On the other hand… the demon. The monstrosity. Rose, her eyes wide.

She’d done it for a good reason. She’d done it well.

She had embraced diabolism as a way to protect others.

“No,” he said. “No, I think we can take a different road.”

He saw the dawning realization, the smile on her face.

“But,” he said, “I need certain concessions.”

“Concessions?”

“This can’t come back on my family. I swore oaths. To preserve the stores of power my family has amassed over generations. I won’t make Laird swear those same oaths. If he needs to bring about change, he’ll have the power to do so.”

Rose turned appraising eyes on Laird, still bearing his baby fat. She didn’t answer right away.

“Go to your mom,” Aimon said.

Laird let go, then ran, getting away from tombstone and boring adults, arms flailing at his sides in his childish run.

“Will he be up to it?” Rose asked.

“If you want to bring about change, it has to start with the next generation. If we succumb to fear…”

“…We’ll be just as bad as the ones who came before us,” she finished.

“Yes. Another thing. You’ll have to teach Laird.”

“Teach him?”

“Diabolism. Enough to protect himself and the rest of the Behaim family. We can’t move forward if I have to watch my back. Laird either.”

She considered, then seemed to come to a decision. “Yes. I think we can arrange that.”

“Good,” he said.

“It won’t be pretty,” she said.

“No. But did you ever think it would be?”

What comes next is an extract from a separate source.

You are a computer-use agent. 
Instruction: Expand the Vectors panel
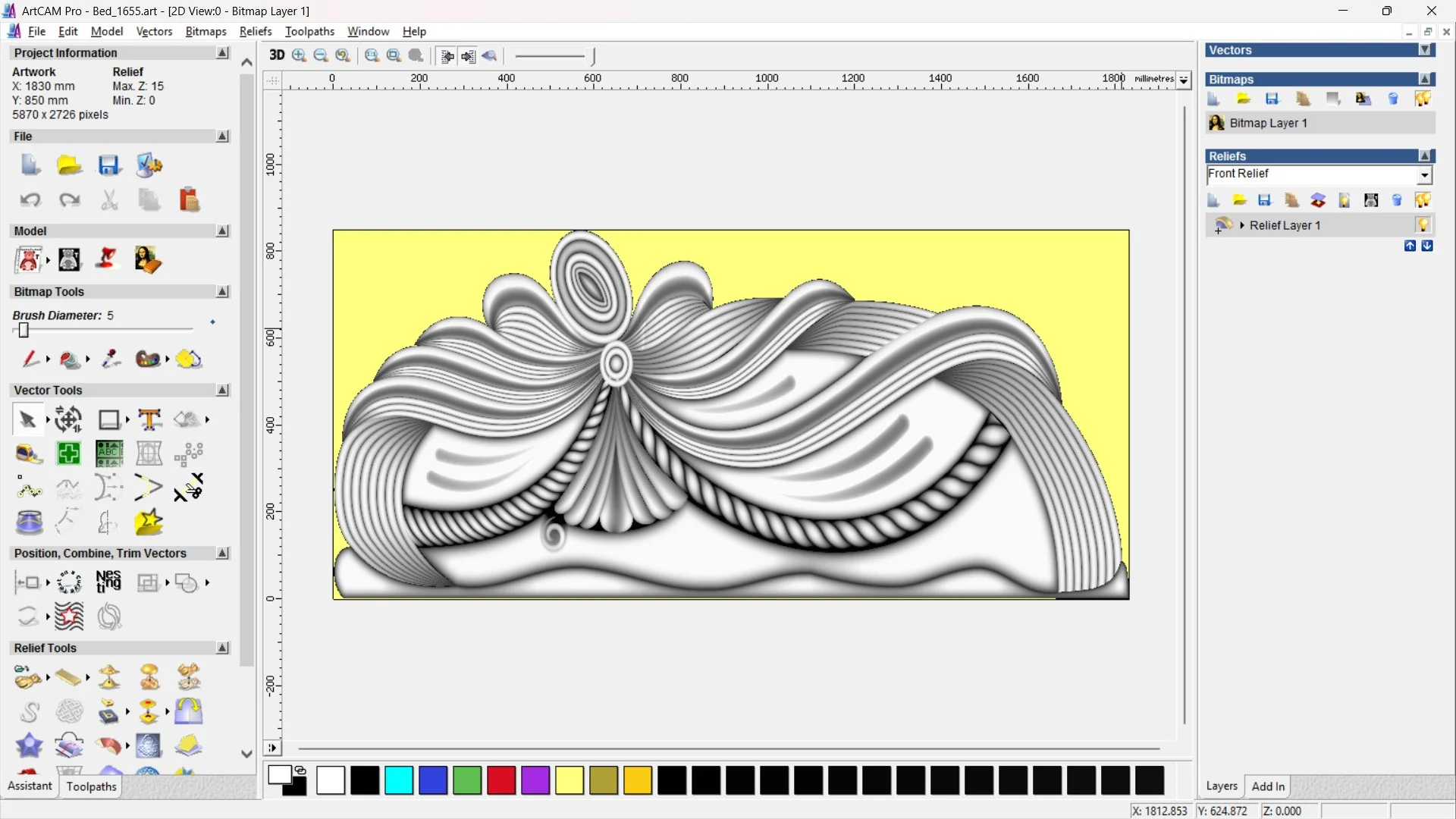(x=1425, y=50)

“When I was young and naive.”

Aimon nodded. “What do you need?”

“Time,” she said. She smiled a bit. “Charles, any children that come after him… I can’t teach them. My grandchildren… I need time, to see them grow up.”

“Costly. To stave off death? That’s something else altogether.”

“Yes, I know.”

“I’ll see what I can do. I hate to suggest it, but I’m not sure I can offer much more. I can’t promise protection against Laird the same way you’re promising protection against the diabolism.”

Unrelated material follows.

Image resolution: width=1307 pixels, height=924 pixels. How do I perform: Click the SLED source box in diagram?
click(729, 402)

She nodded. “That’s fine.”

He felt a bit of a chill. “I can’t imagine it is. I can do what I can to raise Laird and my other children well, but-”

“Don’t lie. You’ll spoil him rotten. I know you well enough, and you’ll be too generous rather than risk walkng in your father’s footsteps. If conflict is due, then conflict will happen.”

“You’d leave your heirs defenseless?”

“No. No, not at all. Do you remember the Barber’s summoning?”

“I have nightmares about it. Scars. I don’t think I could forget if I tried.”

“Do you remember the boons he can grant?”

“Medical skill, in exchange for leaving a big enough hole for something else to occupy. Extend one’s life…”

He gave Rose a look.

She shook her head. “Considered and decided against it. I trust you more than I trust the texts.”

“Hmm, there were two more. Sharp blades, I can’t imagine a good use for that. To carve out a reflection? I wasn’t so clear on that one.”

“I am. As protection for my heir goes, it’ll serve.”